US vice president uses bin Laden to hammer Romney

US Vice President Joe Biden saluted his boss on Thursday as a man of steel who neutralised Osama bin Laden, as he reduced Republican White House hopeful Mitt Romney to a foreign policy neophyte "mired in a Cold War mindset."

President Barack Obama's deputy hit out at Romney for his "profound misunderstanding" of presidential responsibility, saying the challenger's go-it-alone foreign affairs platforms "would take us back to dangerous and discredited policies that would make us less safe."

Romney's campaign shot back that it was Biden who was pushing a "fantasy" foreign policy that is abdicating America's leadership role in the world, and that Obama has failed to maintain the longstanding peace-through-strength doctrine of modern US presidents.

In a New York speech one week ahead of the first anniversary of the killing of Al-Qaeda chief bin Laden by US forces in Pakistan, Biden painted Romney as weak on foreign affairs compared to Obama -- a president who he said has "a backbone like a ramrod."

"If you are looking for a bumper sticker to sum up how President Obama has handled what we inherited, it's pretty simple: Osama bin Laden is dead and General Motors is alive," Biden said, referring to the auto industry bailout.

"You have to ask yourself, if governor Romney had been president, could he have used the same slogan -- in reverse? People are going to make that judgment."

For months, the campaigns have zeroed in on the sputtering US economy, but the two sides have expanded their jabs this week to include positions on Iran, ties with Russia and Israel, and the crisis in Syria.

The attack on Romney, a former Massachusetts governor, signaled a sharpening of the Democratic Party campaign for the November 6 election, in which the president aims to win a second term.

Biden, who was Obama's point man for handling the withdrawal of US troops from Iraq, said the incumbent had kept Americans safe at home and abroad, arguing that the contrast with Romney "could not be greater."

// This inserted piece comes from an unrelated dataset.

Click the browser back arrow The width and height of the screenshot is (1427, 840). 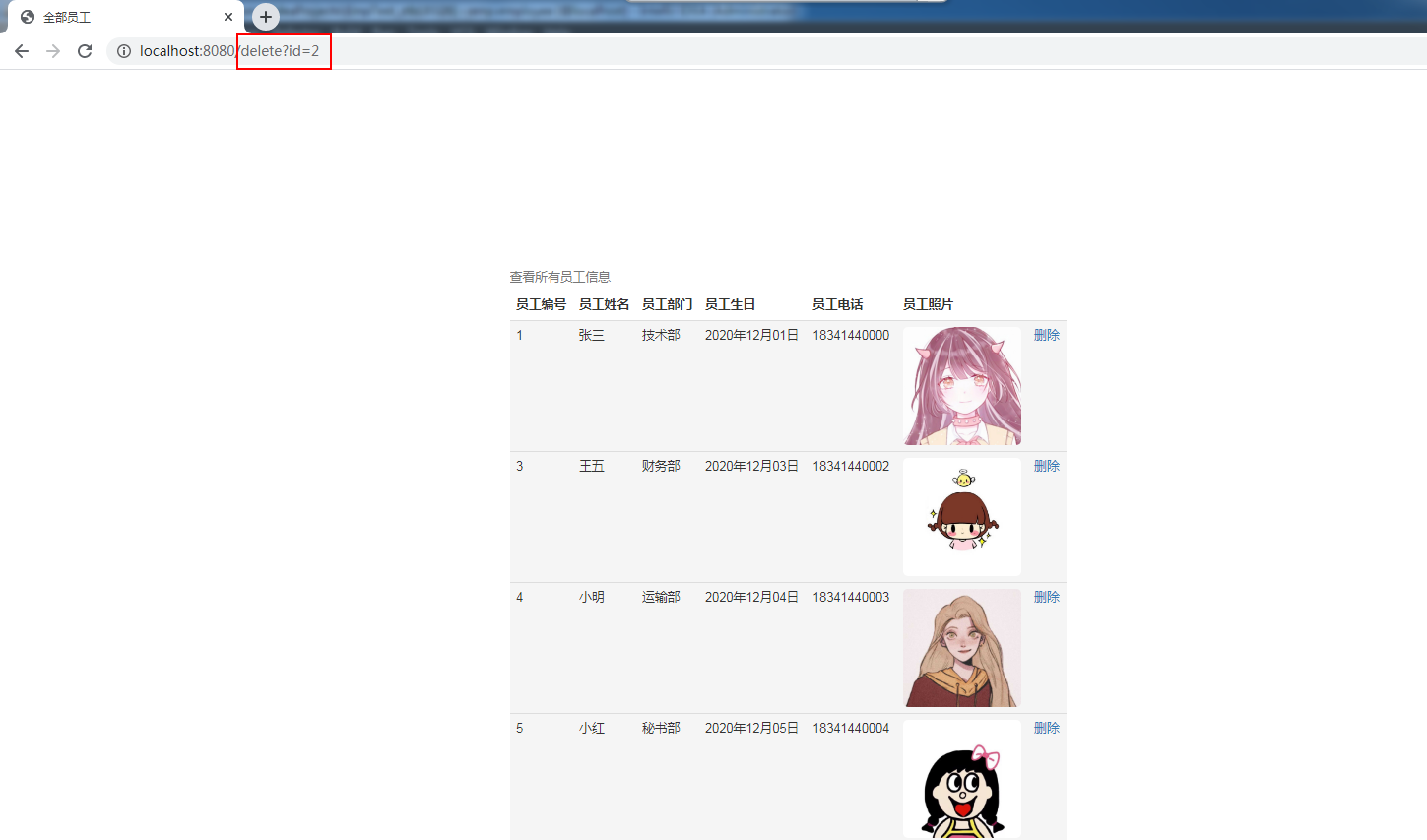(x=22, y=51)
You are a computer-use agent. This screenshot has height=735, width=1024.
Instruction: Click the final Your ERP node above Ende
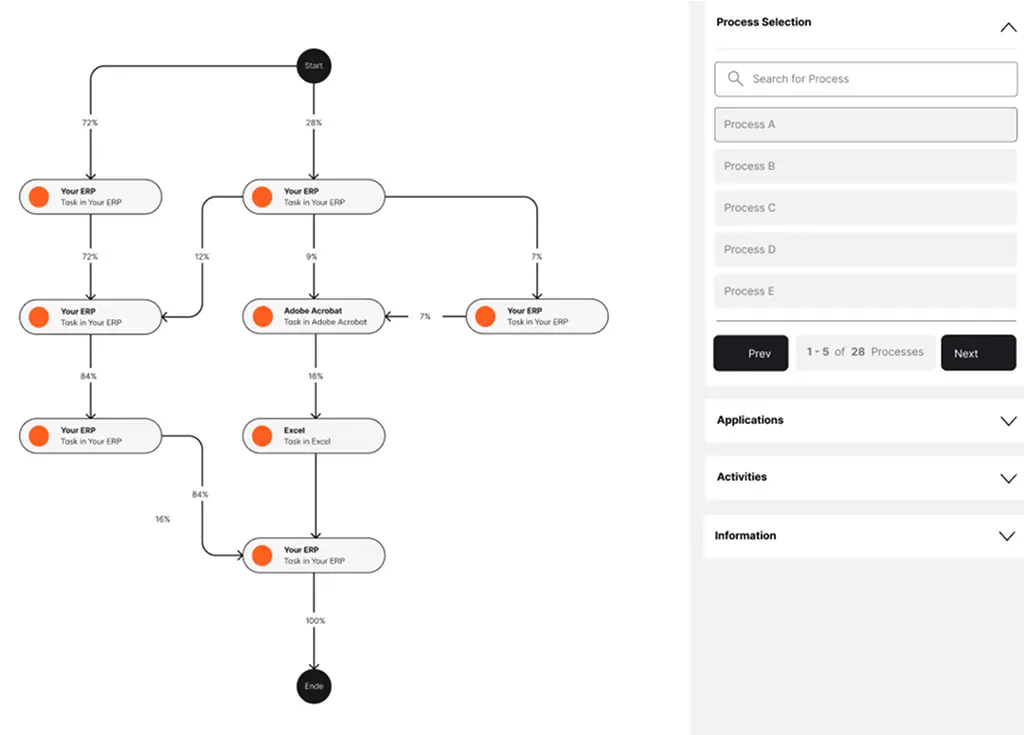point(314,556)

"Al-Qaeda was resurgent and Osama bin Laden was at large. Our alliances were dangerously frayed," said Biden, referring to the legacy inherited from Republican president George W. Bush.

"President Obama ended the war in Iraq responsibly (and) set a clear strategy and end date for the war in Afghanistan," Biden said.

"Governor Romney's national security policy would return us to the past we have worked so hard to move beyond... It is no different than what governor Romney has proposed for our economy."

Biden sought to remind voters that Obama, locked in a tight race with Romney six months out from the election, "saved our economy from collapse" with some "unpopular but bold decisions," and stabilized relations with US allies.

"Governor Romney is counting on our collective amnesia, but Americans know that we cannot afford to go back to the future," Biden said, "back to a foreign policy that would have America go it alone, shout to the world you're either with us or against us, lash out first and ask the hard questions later."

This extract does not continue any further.